Gel time vs rise time PU foam analysis is one of the most important ways to understand reaction balance in polyurethane foam production.

But these timing values are often read incorrectly.

Many engineers record cream time, gel time, rise time, and tack-free time as separate numbers. Cream time looks acceptable. Gel time is checked against a range. Rise time is checked against a target. Tack-free time is recorded at the end.

That is useful, but incomplete.

The real diagnostic value is not only in the individual numbers. It is in the gap between gel time and rise time.

That gap tells you whether the gelling reaction and blowing reaction are tracking each other correctly.

If rise happens too far before gel, the foam expands before the polymer network is strong enough to hold it. Collapse, settling, weak top skin, and irregular structure can follow.

If gel happens too far before rise, the network locks before full expansion. Tight cells, high density, under-rise, and split surfaces can follow.

This gel time vs rise time PU foam comparison explains how to read cream time, gel time, rise time, and tack-free time together — and how the gel/rise gap can guide catalyst troubleshooting before changing the formulation.

Why Timing Data Matters in PU Foam

Polyurethane foam rise is not a single event. It is a sequence.

The blowing reaction generates CO₂ and expands the foam. The gelling reaction builds viscosity and network strength. The catalyst package controls how fast each reaction develops.

Timing data shows whether those reactions are moving together.

The four most useful timing markers are:

1. Cream time
2. Gel time
3. Rise time
4. Tack-free time

Each marker gives information. But the most important diagnostic is how they relate to each other.

• A cream time that is too fast can suggest early blowing acceleration.
• A gel time that is too late can suggest gelling deficit.
• A rise time that arrives before gel can suggest collapse risk.
• A tack-free time that is delayed can suggest slow surface cure or weak final network development.

The timing values should not be read as isolated pass/fail numbers. They should be read as a reaction profile.

Provided material:
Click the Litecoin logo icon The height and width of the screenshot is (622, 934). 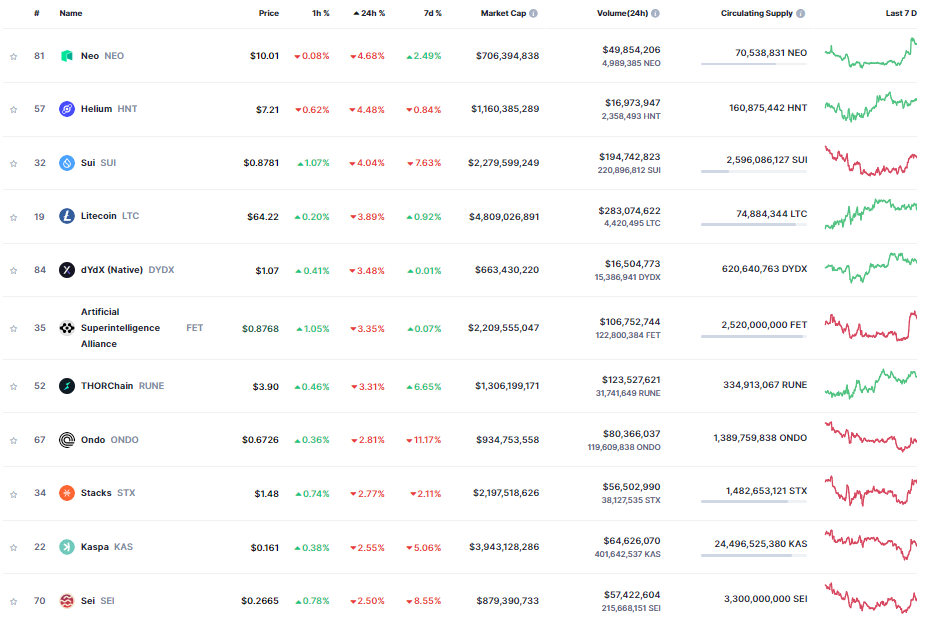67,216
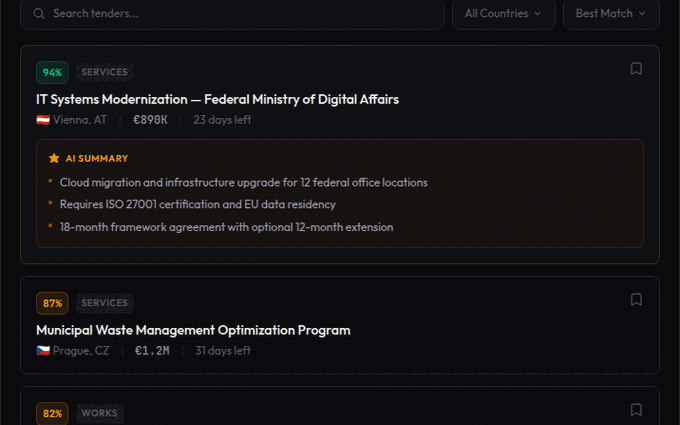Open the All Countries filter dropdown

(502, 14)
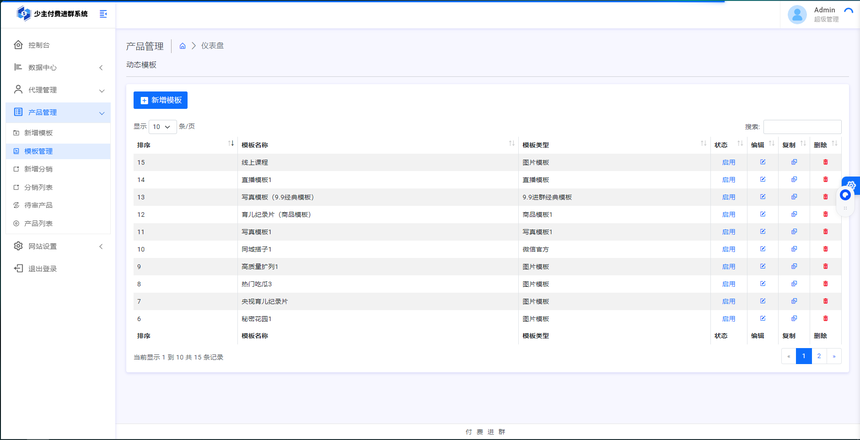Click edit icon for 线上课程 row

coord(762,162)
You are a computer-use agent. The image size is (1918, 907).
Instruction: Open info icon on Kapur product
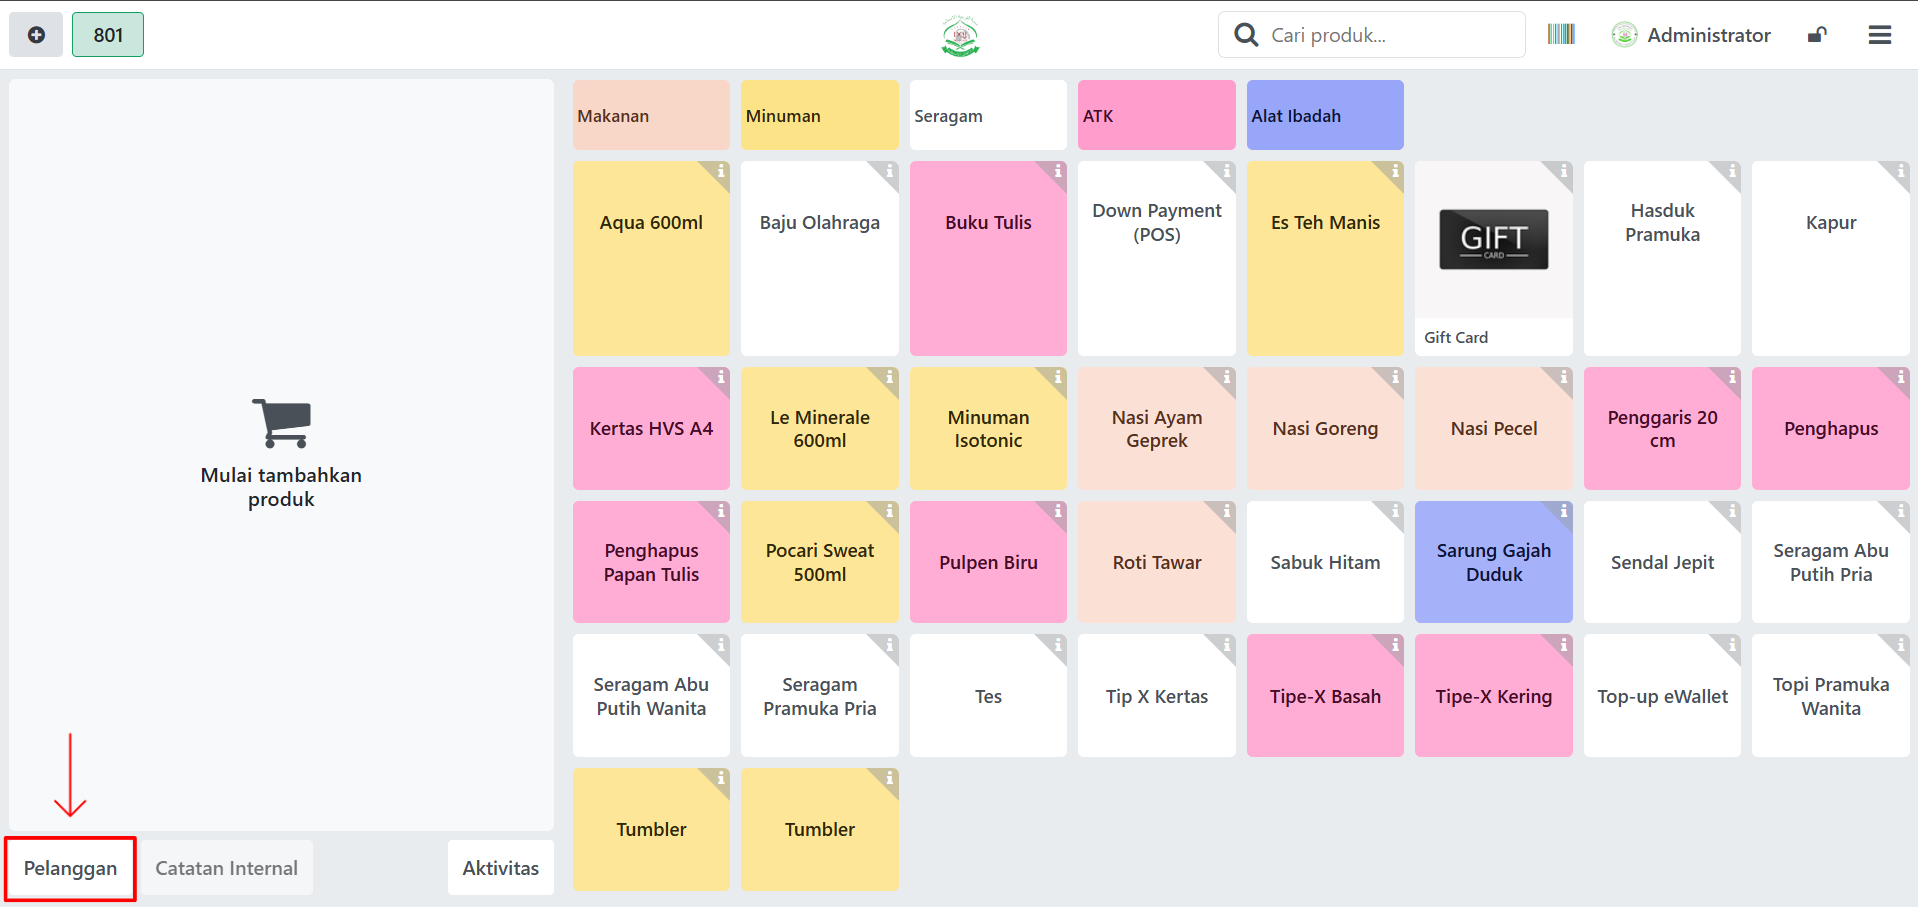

...

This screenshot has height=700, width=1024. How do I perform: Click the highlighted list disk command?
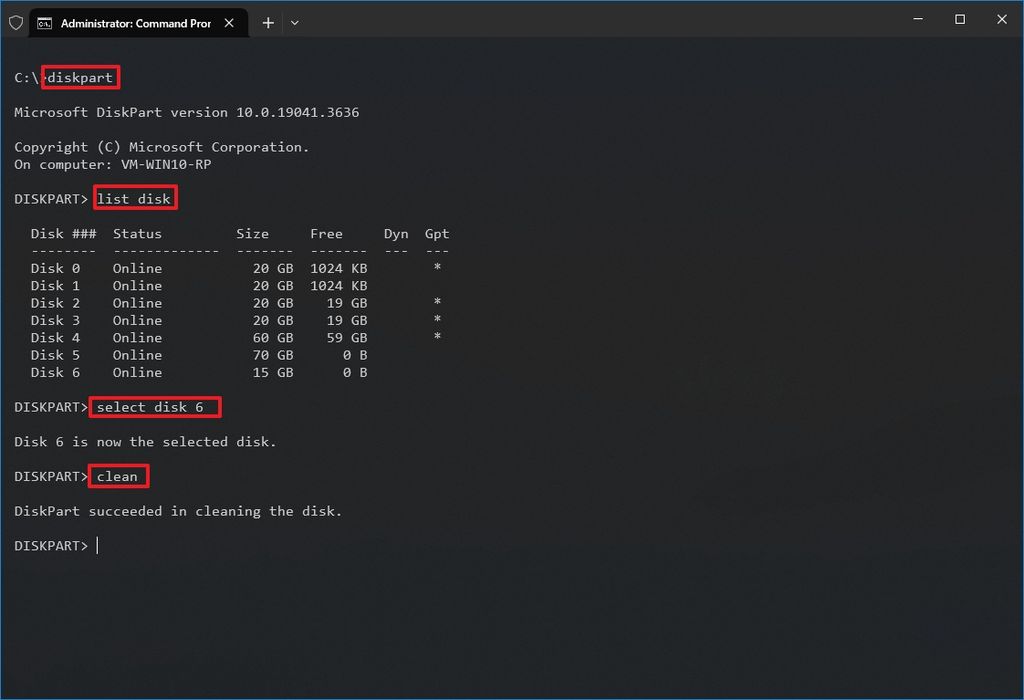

Problem to solve:
Go on with the text on gel time versus rise time in PU foam, picking up after its last sentence. These lines play no part in what comes next.

Exercise response:
Cream Time: When the Foam Starts to Expand

Cream time is the first visible sign that the blowing reaction is underway. It is the point when the mixed liquid begins to lighten and expand.

In many standard flexible slabstock systems, cream time may be around 8 to 15 seconds, depending on formula, temperature, catalyst package, and production conditions.

Cream time is influenced by:

• Blowing catalyst level
• Water level
• Raw material temperature
• Mixing efficiency
• Isocyanate reactivity
• Ambient conditions
• Foam grade

A very short cream time can suggest that the blowing reaction is starting too aggressively. A very long cream time can suggest a sluggish system, low temperature, weak catalyst activity, or formulation imbalance.

Cream time is important because it sets the starting point of the rise profile. But cream time alone does not tell you the full balance.

A foam can have an acceptable cream time and still collapse later if gel time is too late compared with rise time.

Gel Time: When the Network Begins to Lock

Gel time shows when the gelling reaction has built enough network strength that the foam can no longer be drawn into continuous strings. In production terms, gel time tells you when viscosity and polymer network development have reached a critical point.

In many flexible slabstock systems, gel time may fall around 80 to 130 seconds, depending on the formula and process.

Gel time is influenced by:

• Gelling catalyst
• Tin catalyst
• Index
• Polyol type
• Crosslinker level
• Raw material temperature
• Isocyanate reactivity
• Water level (indirectly through NCO competition)

If gel time is too late, the foam may not have enough strength during peak gas generation. If gel time is too early, the network may begin to lock before expansion is complete.

Gel time is one of the most important numbers in reaction balance troubleshooting. But it must be compared with rise time. Gel time alone does not tell you whether the foam is balanced.

Rise Time: When Expansion Reaches Maximum Height

Rise time is the point when the foam reaches its maximum height. At this stage, CO₂ generation and gas expansion have produced the final rise profile. The foam stops rising because gas generation has slowed, gas loss has begun to balance expansion, and the network is developing enough resistance.

In many flexible slabstock systems, rise time may be around 90 to 150 seconds.

Rise time is influenced by:

• Water level
• Blowing catalyst
• Raw material temperature
• Silicone surfactant
• Cell opening
• Mixing quality
• Formula reactivity
• Gel development

Rise time must be compared with gel time.

• If rise time occurs before gel time, the foam has expanded before the network has reached enough strength. This can create collapse or subsidence risk.
• If gel time occurs far before rise time, the foam may begin locking too early. This can create tight cells, high density, or under-rise.

The rise time number is useful. The gel/rise relationship is more useful.

Tack-Free Time: When the Surface Can Be Handled

Tack-free time is the point when the foam surface is no longer sticky and has enough surface integrity for handling. It does not mean the foam is fully cured. It means the surface has developed enough structure that it is no longer tacky.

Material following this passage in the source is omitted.